Die weiteren Anhänge beinhalten Briefe derjenigen US-Behörden, die direkt oder indirekt mit dem internationalen Datentransfer befasst sind, z.B. DoC, Federal Trade Commission (FTC) Secretary of Transportation (für den Datentransfer im Luftverkehr), Department of Justice, Office of the Director of National Intelligence Office. Diese Anhänge erläutern, dass und wie die vorgenannten Behörden die neuen Grundsätze zum internationalen Datentransfer umsetzen und insbesondere deren Beachtung durch zertifizierte Unternehmen durchsetzen werden.

Erste Bewertung:

Die neue AE ist nicht unumstritten:

EU-Ebene: Sowohl der Europäische Datenschussausschuss (EDSA) als auch das EU-Parlament hatten in ihren Stellungnahmen im Vorfeld Bedenken geäußert, dass die neue EO den Anforderungen des EuGH-Urteils ausreichend Rechnung tragen kann. Das EU-Parlament war sogar so weit gegangen, die EU-Kommission aufzufordern, keine AE für den EU-US Data Privacy Framework zu erlassen.

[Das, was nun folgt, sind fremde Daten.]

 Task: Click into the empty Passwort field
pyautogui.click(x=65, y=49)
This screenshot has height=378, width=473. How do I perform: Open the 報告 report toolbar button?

Rechtsweg: Es ist davon auszugehen, dass auch die neue AE wieder vor Gericht angegriffen werden wird und der EuGH in einem Zeitraum von ca. 2-4 Jahren hierüber wird entscheiden müssen. Wie bereits ausführlich dargestellt (Lejeune, CR 2022, 775), sieht die EO tatsächlich erhebliche Verbesserungen insbes. hinsichtlich der Befugnisse der amerikanischen Geheimdienste und hinsichtlich der Rechtsschutzmöglichkeiten für EU Bürger vor. Ob das letztlich aus Sicht des EuGH ausreichend sein wird, ist eine Frage, die nur dieses Gericht rechtsverbindlich beantworten kann. Ansatzpunkte zur Kritik sind insbesondere, dass:

  • die sog. bulk collection also die anlasslose Massenspeicherung von personenbezogenen Daten zwar ausdrücklich auf 6 spezifizierte Zwecke begrenzt, aber nicht vollständig ausgeschlossen wird;
  • der neu geschaffene Data Protection Review Court ein Sondergericht im Geschäftsbereich des Department of Justice und kein „ordentliches“ Gericht iSv Art. III der US Constitution ist;
  • Klägern im Rahmen des Redress Mechanism, d.h. auch vor dem Data Protection Review Court kein Einblick bzw. Zugang zu geheimen Unterlagen gegeben werden darf und ihnen auch für den Fall, dass die Klage erfolgreich sein sollte, keine Details über eingeleitete Korrekturmaßnahmen mitgeteilt werden dürfen; und
  • der Verhältnismäßigkeitsgrundsatz im US-Recht weniger deutlich ausgeprägt sei als unter dem Recht der EU.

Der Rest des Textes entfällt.